Alaric haussa un sourcil, surpris. Ils n’avaient pas vu leur ami chevalier depuis quelques temps déjà. Avec la situation actuelle, l’Ordre était en effervescence. Lisant sa question silencieuse sur son visage, Veenya prit la parole.

  • Avec la présence des mages noirs, le roi et Maître Talaman ont décidé qu’il fallait réduire la distance qui s’est creusée entre l’épée et la magie. Malheureusement, beaucoup de non-praticiens sont méfiants envers les arts mystiques et ne veulent pas s’en approcher. Les troupes que le roi envoie risquent d’être confrontées à des situations pour lesquelles ils ne sont pas préparés.
  • Ce sera donc une sorte de cours intensif de « Comment ne pas se faire tuer par un sort au passage » ? demanda en grommelant Alaric. Mais pourquoi juste Cast ?
  • Pour faire un test. Beaucoup de chevaliers voient d’un mauvais œil cette … alliance, si je peux l’appeler ainsi, répondit la télépathe. Puisque Cast est proche de nous, ils ont trouvé que c’était un bon point de départ, on risque moins de rencontrer de résistance et ainsi de perdre du temps précieux.

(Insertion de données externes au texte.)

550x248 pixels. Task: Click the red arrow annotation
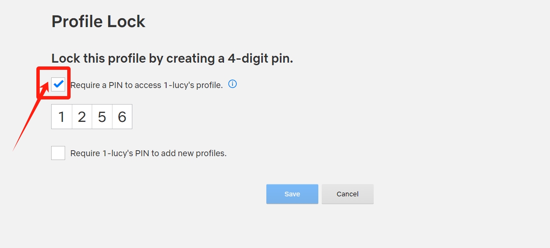(30, 114)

C’était plutôt logique et la meilleure marche à suivre. La jeunesse venait souvent avec une certaine ouverture d’esprit. Alaric ressentit cependant un malaise. Jusqu’à présent, ils ne s’étaient entraînés qu’avec Veenya, Hildr et parfois d’autres apprentis, à l’abri des regards. Certes, ils avaient souvent côtoyé le jeune homme sympathique, mais jamais ils n’avaient réellement discuté de magie.

Le jeune homme était déjà là lorsqu’Alaric et Hildr arrivèrent dans la cour intérieure qui leur servait de lieu d’entraînement.

  • Alors, c’est ici qu’on voit les maîtres à l’œuvre ? les taquina Cast, un immense sourire sur les lèvres.

Alaric garda le silence.

  • Tu vas moins rigoler d’ici quelques instants, répondit Hildr avec un sourire féroce, faisant blêmir le chevalier.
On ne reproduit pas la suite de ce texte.